CRISPR–Cas12f nucleases are currently one of the smallest genome editors, exhibiting advantages for efficient delivery via cargo-size-limited adeno-associated virus delivery vehicles. Most characterized Cas12f nucleases recognize similar T-rich protospacer adjacent motifs (PAMs) for DNA targeting, substantially restricting their targeting scope. Here we report the cryogenic electron microscopy structure and engineering of a miniature Clostridium novyi Cas12f1 nuclease (CnCas12f1, 497 amino acids) with rare C-rich PAM specificity.

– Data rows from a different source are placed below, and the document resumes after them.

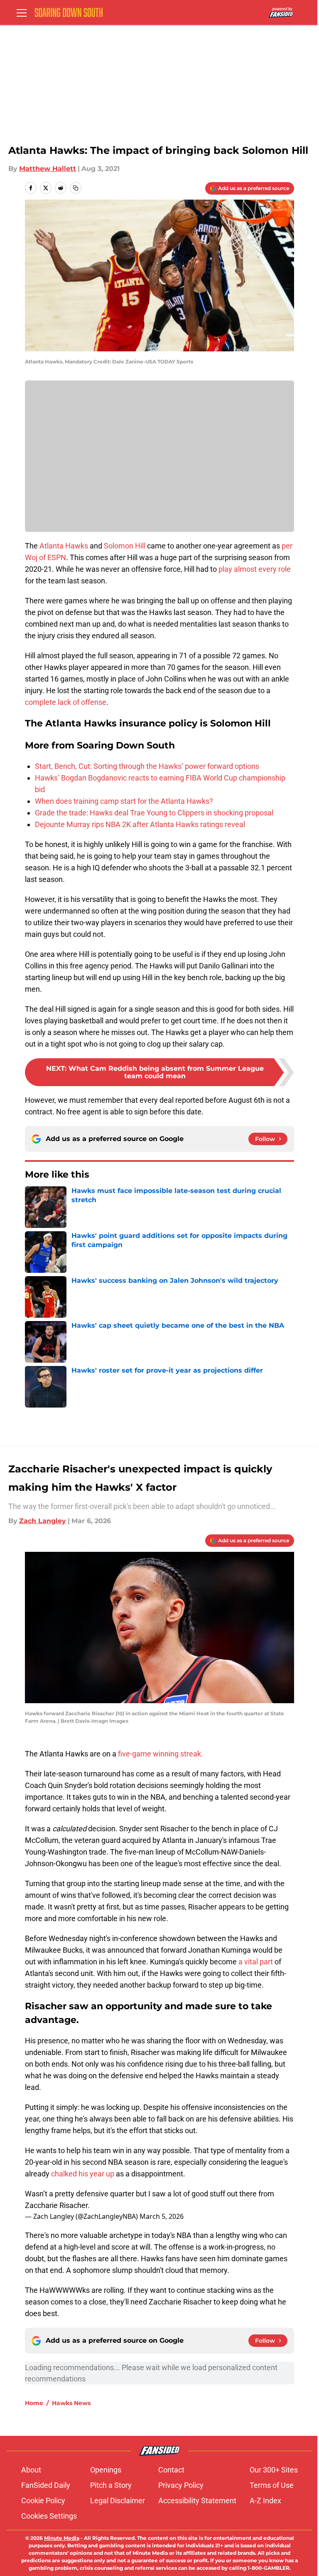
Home (34, 2403)
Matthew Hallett (47, 169)
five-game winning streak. (160, 1753)
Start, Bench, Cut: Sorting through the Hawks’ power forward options (147, 766)
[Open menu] (22, 12)
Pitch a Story (111, 2485)
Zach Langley (42, 1521)
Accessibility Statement (197, 2500)
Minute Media (61, 2538)
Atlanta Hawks (63, 545)
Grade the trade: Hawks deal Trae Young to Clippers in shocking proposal (154, 812)
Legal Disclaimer (117, 2500)
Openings (105, 2469)
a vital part (255, 1961)
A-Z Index (265, 2500)
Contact (171, 2469)
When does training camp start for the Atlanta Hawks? (124, 801)
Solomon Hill (124, 545)
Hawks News (71, 2403)
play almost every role (254, 569)
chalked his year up (82, 2173)
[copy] (75, 188)
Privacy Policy (181, 2485)
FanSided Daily (45, 2485)
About (31, 2469)
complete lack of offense (65, 702)
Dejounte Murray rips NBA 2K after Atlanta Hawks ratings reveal (140, 824)
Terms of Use (272, 2485)
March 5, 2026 (162, 2216)
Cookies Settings (49, 2516)
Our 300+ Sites (274, 2469)
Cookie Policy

Structural characterizations revealed detailed PAM recognition, asymmetric homodimer formation and single guide RNA (sgRNA) association mechanisms. sgRNA engineering transformed CRISPR–CnCas12f1, which initially was incapable of genome targeting in bacteria, into an effective genome editor in human cells. Our results facilitate further understanding of CRISPR–Cas12f1 working mechanism and expand the mini-CRISPR toolbox. Most miniature Cas12f nucleases have T-rich PAM specificity, restricting their targeting scopes. The cryo-EM structure of the Clostridium novyi Cas12f1 reveals the molecular basis for rare C-rich PAM recognition and enables optimization of sgRNA scaffold to improve CnCas12f1 activity.